Change "Describe" to "Identify" in the data from its first line through the line that contains "The height and width of the screenshot is (669, 1261).". Write those lines out again with nothing else altered.
**** EXCERPTED DATA
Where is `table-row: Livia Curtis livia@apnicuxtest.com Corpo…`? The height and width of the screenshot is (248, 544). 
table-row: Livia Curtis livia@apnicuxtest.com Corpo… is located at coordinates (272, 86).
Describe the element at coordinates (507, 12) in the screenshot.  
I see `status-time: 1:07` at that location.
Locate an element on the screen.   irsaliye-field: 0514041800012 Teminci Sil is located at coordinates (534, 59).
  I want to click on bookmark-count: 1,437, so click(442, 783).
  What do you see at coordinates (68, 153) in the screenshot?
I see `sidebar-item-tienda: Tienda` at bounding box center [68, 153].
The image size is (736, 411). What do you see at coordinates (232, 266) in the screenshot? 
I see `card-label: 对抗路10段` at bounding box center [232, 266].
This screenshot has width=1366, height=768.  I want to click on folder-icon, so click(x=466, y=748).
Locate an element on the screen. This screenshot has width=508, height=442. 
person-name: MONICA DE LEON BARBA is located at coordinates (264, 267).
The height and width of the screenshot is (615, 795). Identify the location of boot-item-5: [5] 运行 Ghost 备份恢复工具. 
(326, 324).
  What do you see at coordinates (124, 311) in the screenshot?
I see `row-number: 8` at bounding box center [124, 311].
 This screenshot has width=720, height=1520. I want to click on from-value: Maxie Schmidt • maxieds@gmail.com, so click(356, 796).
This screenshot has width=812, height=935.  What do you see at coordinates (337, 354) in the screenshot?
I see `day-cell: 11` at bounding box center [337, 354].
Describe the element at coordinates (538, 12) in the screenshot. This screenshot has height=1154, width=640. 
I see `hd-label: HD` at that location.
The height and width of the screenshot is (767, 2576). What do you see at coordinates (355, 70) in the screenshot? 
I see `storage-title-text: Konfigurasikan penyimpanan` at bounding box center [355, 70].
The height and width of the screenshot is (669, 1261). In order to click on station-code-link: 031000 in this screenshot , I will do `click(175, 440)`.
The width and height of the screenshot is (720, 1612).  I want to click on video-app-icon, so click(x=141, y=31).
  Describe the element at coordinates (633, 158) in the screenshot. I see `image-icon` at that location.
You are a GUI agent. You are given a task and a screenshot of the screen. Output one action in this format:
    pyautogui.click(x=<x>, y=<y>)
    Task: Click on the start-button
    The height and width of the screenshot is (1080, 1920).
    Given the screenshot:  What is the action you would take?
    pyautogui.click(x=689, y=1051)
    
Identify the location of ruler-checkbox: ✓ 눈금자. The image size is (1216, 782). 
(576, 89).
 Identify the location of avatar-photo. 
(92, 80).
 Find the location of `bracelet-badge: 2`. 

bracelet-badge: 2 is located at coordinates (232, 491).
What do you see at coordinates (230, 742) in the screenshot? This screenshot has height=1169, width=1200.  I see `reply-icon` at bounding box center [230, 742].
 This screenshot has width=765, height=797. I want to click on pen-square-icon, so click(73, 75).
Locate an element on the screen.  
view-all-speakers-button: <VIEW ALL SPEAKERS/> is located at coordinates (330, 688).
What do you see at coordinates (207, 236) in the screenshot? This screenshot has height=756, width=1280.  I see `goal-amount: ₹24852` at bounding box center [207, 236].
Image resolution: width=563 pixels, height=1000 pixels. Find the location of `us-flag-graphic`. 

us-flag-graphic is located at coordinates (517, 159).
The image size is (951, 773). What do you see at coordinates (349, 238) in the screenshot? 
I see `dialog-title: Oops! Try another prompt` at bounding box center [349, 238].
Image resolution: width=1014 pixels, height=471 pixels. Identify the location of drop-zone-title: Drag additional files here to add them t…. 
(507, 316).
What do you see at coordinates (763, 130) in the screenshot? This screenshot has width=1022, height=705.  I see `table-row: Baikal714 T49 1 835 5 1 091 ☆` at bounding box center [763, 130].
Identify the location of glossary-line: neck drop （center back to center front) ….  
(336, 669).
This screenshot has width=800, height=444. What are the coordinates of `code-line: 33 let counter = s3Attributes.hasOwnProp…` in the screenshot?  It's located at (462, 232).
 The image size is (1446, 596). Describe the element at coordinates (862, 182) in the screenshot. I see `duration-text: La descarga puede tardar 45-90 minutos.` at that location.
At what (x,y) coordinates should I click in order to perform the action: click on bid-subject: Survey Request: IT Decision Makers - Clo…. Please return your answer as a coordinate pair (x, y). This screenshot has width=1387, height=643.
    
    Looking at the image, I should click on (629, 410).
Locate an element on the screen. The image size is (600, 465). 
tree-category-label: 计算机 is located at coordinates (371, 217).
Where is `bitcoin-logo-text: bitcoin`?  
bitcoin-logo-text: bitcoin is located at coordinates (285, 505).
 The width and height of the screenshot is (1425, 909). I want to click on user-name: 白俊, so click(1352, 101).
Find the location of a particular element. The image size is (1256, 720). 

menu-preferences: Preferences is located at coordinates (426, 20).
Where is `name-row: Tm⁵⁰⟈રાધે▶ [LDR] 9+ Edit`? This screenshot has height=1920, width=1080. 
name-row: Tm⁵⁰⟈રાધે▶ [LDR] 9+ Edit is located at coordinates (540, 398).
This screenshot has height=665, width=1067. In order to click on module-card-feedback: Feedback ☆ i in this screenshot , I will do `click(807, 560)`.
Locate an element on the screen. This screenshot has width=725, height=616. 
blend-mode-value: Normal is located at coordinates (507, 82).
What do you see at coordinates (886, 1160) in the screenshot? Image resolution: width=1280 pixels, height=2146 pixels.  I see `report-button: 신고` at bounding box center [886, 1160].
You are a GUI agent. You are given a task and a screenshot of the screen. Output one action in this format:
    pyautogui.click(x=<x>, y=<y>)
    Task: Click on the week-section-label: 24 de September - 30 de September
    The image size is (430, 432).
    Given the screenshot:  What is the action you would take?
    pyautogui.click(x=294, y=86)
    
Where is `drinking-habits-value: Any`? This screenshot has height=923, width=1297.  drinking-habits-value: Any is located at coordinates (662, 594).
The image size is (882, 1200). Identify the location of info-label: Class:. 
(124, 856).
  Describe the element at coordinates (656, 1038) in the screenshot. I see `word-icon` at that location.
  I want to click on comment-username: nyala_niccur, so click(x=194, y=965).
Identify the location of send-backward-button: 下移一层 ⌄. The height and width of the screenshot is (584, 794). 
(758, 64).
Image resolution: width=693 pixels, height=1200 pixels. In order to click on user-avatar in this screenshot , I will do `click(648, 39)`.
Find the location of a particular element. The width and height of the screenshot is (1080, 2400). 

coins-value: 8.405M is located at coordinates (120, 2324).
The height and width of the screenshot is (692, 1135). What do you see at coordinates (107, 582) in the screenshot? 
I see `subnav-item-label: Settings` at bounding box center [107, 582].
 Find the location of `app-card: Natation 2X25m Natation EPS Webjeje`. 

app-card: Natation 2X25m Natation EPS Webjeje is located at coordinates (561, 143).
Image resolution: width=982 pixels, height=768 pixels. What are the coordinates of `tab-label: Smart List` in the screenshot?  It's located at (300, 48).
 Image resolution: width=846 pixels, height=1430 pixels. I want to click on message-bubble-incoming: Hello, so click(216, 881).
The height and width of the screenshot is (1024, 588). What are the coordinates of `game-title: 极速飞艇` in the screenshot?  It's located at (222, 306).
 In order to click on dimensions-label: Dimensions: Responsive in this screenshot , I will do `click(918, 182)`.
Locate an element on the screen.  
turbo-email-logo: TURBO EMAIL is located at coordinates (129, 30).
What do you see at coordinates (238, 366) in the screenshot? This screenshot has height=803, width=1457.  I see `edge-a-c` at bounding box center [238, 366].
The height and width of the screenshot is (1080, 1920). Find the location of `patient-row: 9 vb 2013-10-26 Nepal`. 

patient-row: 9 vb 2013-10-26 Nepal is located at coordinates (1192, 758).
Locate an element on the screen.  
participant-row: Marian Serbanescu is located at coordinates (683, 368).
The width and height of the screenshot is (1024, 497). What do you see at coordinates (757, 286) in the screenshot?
********
### FINISHED TASK
Where is `table-row: Livia Curtis livia@apnicuxtest.com Corpo…`? The height and width of the screenshot is (248, 544). 
table-row: Livia Curtis livia@apnicuxtest.com Corpo… is located at coordinates (272, 86).
Identify the element at coordinates (507, 12) in the screenshot.  
I see `status-time: 1:07` at that location.
Locate an element on the screen.   irsaliye-field: 0514041800012 Teminci Sil is located at coordinates (534, 59).
  I want to click on bookmark-count: 1,437, so click(442, 783).
  What do you see at coordinates (68, 153) in the screenshot?
I see `sidebar-item-tienda: Tienda` at bounding box center [68, 153].
The image size is (736, 411). What do you see at coordinates (232, 266) in the screenshot? 
I see `card-label: 对抗路10段` at bounding box center [232, 266].
This screenshot has width=1366, height=768.  I want to click on folder-icon, so click(x=466, y=748).
Locate an element on the screen. This screenshot has width=508, height=442. 
person-name: MONICA DE LEON BARBA is located at coordinates (264, 267).
The height and width of the screenshot is (615, 795). Identify the location of boot-item-5: [5] 运行 Ghost 备份恢复工具. 
(326, 324).
  What do you see at coordinates (124, 311) in the screenshot?
I see `row-number: 8` at bounding box center [124, 311].
 This screenshot has width=720, height=1520. I want to click on from-value: Maxie Schmidt • maxieds@gmail.com, so click(356, 796).
This screenshot has width=812, height=935.  What do you see at coordinates (337, 354) in the screenshot?
I see `day-cell: 11` at bounding box center [337, 354].
Identify the element at coordinates (538, 12) in the screenshot. This screenshot has height=1154, width=640. 
I see `hd-label: HD` at that location.
The height and width of the screenshot is (767, 2576). What do you see at coordinates (355, 70) in the screenshot? 
I see `storage-title-text: Konfigurasikan penyimpanan` at bounding box center [355, 70].
The height and width of the screenshot is (669, 1261). In order to click on station-code-link: 031000 in this screenshot , I will do `click(175, 440)`.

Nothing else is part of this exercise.